┌─ Selected extract
42. The Notebook by Nicholas Sparks: Nope.

43. Song of Solomon by Toni Morrison: Nope.

44. The Awakening by Kate Chopin: Nope.

45. Insomnia by Stephen King: Nope.

46. Age of Innocence by Edith Wharton: Nope. And never been interested since I saw the previews for the movie... looks dull.

47. Pillars of the Earth by Ken Follett: No.

48. The Shipping News by E. Annie Proulx: No.

49. Katherine by Anya Seton: No.

50. Snow Falling on Cedars by David Guterson: No. Looks depressing.

51. 1984 by George Orwell: I read the first half, put it on the To Read pile. Are you sensing a pattern here?

52. Lolita by Vladimir Nabokov: Nope. But saw a very old version of the movie a long time ago.

53. Beach Music by Pat Conroy: No.

54. Portnoy's Complaint by Phillip Roth: No.

55. The World According to Garp by John Irving: A long time ago. Like, childhood. I recall finding it after my mom read it and stuck it in the hall closet.

56. The Illustrated Man by Ray Bradbury: No.
└─
┌─ Source excerpt
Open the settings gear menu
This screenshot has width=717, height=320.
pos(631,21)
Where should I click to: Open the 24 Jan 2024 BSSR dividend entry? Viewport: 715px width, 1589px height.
└─
Your tasks —
(a) Duplicate everything in the reading list from "46. Age of Innocence" down to "No. Looks depressing.".
(b) Translate this sentence from the reading list into Spanish: "I recall finding it after my mom read it and stuck it in the hall closet."
(c) Extend the numbered reading list of books past its final entry, keeping its format and tone.
None of the lines are needed here.

Task answers —
(a)
46. Age of Innocence by Edith Wharton: Nope. And never been interested since I saw the previews for the movie... looks dull.

47. Pillars of the Earth by Ken Follett: No.

48. The Shipping News by E. Annie Proulx: No.

49. Katherine by Anya Seton: No.

50. Snow Falling on Cedars by David Guterson: No. Looks depressing.

(b) Recuerdo haberlo encontrado después de que mi mamá lo leyó y lo guardó en el armario del pasillo.

(c)
57. The Scarlet Letter by Nathaniel Hawthorne: Yes.

58. Interview with the Vampire by Anne Rice: Liked the book ok, but LOVED the movie. Never really got into her vampire stuff all that much.

59. Like Water for Chocolate by Laura Esquivel: Yes! One of my favorite books ever.

60. The Shell Seekers by Rosamunde Pilcher: No.

61. The Divine Secrets of the Ya-Ya Sisterhood by Rebecca Wells: Yes! And Little Altars Everywhere. And saw the movie twice (so far.) Very love.

62. The Hitchhiker's Guide to the Galaxy by Douglas Adams: Yep!

63. Alice in Wonderland by Lewis Carroll: I think I read it as a kid. Or at least parts of it.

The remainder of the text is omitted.